TASK TO COMPLETE:
Begin at the line bearing "Task: Click red". Transcribe it and all subsequent lines of the material below exactly, and nothing more.

THE RECORDS:
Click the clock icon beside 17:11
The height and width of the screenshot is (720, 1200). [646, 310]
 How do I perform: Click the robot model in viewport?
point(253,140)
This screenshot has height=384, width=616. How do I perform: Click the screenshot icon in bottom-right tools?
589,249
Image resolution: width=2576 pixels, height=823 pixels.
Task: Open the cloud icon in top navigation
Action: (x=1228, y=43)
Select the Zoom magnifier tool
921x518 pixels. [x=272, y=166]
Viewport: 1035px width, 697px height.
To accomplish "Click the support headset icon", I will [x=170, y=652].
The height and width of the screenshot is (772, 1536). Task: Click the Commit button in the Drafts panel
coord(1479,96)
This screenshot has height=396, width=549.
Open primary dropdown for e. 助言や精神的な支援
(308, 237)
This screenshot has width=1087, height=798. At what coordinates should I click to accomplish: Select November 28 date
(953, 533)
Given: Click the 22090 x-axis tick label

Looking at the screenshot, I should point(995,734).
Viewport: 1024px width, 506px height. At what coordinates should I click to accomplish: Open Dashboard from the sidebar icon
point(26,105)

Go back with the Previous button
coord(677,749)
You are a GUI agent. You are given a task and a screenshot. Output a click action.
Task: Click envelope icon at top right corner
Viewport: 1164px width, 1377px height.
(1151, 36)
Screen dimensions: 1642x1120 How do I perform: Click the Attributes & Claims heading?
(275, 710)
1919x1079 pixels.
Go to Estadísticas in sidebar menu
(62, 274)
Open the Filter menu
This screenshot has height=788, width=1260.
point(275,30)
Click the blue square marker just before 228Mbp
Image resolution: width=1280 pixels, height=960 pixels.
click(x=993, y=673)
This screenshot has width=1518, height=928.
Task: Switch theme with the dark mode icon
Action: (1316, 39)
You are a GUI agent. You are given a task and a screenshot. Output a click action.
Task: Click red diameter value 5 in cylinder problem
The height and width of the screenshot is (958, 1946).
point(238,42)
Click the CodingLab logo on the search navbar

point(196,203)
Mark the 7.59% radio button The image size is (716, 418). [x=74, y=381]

SOLUTION FOR THIS TASK:
Task: Click red diameter value 5 in cylinder problem
The height and width of the screenshot is (958, 1946).
point(238,42)
Click the CodingLab logo on the search navbar

point(196,203)
Mark the 7.59% radio button The image size is (716, 418). [x=74, y=381]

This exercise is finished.